Some of my best, most favorite memories of my sister in law are centered in holiday time, and Easter figures prominently.
And I've been reminded of it a ton this weekend, because, you know, it's Easter and all = and also because I have many Greek Orthodox friends (well, a handful, anyway) on my Facebook, and they talk a LOT about lamb in their posts, a few of them, and my sister in law, well, she was the lamb maker of the family.
I don't like lamb. I never did. Yucky stuff.
But my husband grew up eating leg of lamb roasted with garlic and little potatoes, and he never really asked for it, but it was a "thing" that my sister in law did for him and for the rest of the family. I never touched the stuff. But she'd always call me the day before, wondering when she should start it and when it might finish, how many potatoes should she make, when might we eat so that she could make it on time
And I didn't realize, until my niece brought it up, that, subconsciously, all day Saturday I was waiting for my phone to ring. Waiting for Jo to call me and talk lamb.
Two years ago, I decided I'd grill a pork tenderloin for Easter dinner. I bought a fantastic rub, rubbed it all over the pork, and let it sit in the fridge to get really good and tasty for a couple of days. I was nervous to make it, being that I'd never grilled one before, and I spent the entire day before researching the best method to grill it, how long, and at what temperature. Everything I'd read said to be SURE not to overcook it - that the new guidelines from the USDA said 145 internally was a great temp, not to worry if it was pink. (It's true. You can read it here if you want.)
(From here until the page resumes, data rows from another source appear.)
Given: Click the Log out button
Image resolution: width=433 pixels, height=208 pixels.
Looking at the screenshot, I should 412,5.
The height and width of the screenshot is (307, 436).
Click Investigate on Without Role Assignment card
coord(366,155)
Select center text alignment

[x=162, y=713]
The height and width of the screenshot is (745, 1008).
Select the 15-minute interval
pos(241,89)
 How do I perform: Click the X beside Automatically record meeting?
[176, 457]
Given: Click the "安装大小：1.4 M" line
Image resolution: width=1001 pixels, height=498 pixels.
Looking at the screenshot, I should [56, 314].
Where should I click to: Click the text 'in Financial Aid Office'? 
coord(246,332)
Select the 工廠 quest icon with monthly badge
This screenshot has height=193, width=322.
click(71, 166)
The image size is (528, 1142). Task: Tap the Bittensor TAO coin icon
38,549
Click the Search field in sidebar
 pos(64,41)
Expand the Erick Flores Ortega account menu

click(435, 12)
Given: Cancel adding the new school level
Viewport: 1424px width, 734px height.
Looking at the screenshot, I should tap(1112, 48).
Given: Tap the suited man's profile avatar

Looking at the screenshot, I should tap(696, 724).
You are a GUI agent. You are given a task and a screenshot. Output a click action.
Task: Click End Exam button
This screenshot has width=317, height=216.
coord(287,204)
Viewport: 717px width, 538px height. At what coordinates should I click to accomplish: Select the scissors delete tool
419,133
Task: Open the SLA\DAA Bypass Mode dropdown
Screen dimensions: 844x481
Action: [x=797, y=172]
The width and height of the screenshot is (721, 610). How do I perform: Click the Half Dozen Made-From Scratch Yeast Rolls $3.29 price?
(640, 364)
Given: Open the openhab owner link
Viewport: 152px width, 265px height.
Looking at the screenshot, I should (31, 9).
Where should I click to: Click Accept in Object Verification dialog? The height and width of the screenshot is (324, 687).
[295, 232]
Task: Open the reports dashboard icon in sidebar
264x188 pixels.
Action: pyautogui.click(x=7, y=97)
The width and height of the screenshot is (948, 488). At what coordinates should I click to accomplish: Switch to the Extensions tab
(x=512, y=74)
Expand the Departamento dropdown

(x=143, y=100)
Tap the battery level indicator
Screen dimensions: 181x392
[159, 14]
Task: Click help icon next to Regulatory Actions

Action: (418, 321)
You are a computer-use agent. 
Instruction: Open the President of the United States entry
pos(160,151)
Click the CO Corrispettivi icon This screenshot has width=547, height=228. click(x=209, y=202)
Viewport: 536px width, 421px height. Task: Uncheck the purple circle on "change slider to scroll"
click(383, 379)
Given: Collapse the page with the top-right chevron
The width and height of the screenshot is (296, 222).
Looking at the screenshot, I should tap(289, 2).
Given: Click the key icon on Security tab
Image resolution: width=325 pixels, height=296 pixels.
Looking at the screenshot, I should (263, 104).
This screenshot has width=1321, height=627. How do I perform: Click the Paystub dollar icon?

Back up a second - it's important to know that my husband likes all of his food very, very well done, and he's super concerned about food not being done and becoming ill. No harm, no foul, right?
Except when you are so worried about the pork tenderloin, and you obsess over it, and you hang out by the grill with your sister in law (we really were the odd couple, together all the time) and you take it off the grill at just the right moment and you bring it in the house and let it sit for a few minutes and you slice it so beautifully and the entire family raves and your brother in law snags a piece and pronounces it delicious and everyone is so positive and pleasant about it
Except your husband, who decides, and reports, that you are CERTAINLY trying to give everyone in the family food poisoning by serving uncooked pork and tells everyone in a very LOUD and strident voice that they should most certainly NOT eat the pork tenderloin and he proceeds to grab it and wrap it in foil and
your sister in law, your very favorite, slaps the meat out of her older brother's hand and puts it BACK on the tray and then stands in FRONT of him to keep him away from the meat and they have a very loud and obnoxious discussion that ends with him grilling just HIS pieces until dark brown and your sister in law telling everyone how great you are and how delicious the pork is and your husband is telling everyone NOT to eat the pork, because they will certainly DIE and he gets more and more red in the face and so does she and you realize it's not all about the pork tenderloin, but it's more about an older brother who knows EVERYTHING and a younger sister who also KNOWS EVERYTHING
and thus, you have one of my favorite Easter memories with my sister in law - PorkGate2012. It wasn't funny then, but it surely is now - the memory of my small sister in law, yelling at her older brother in my defense. The way she always was.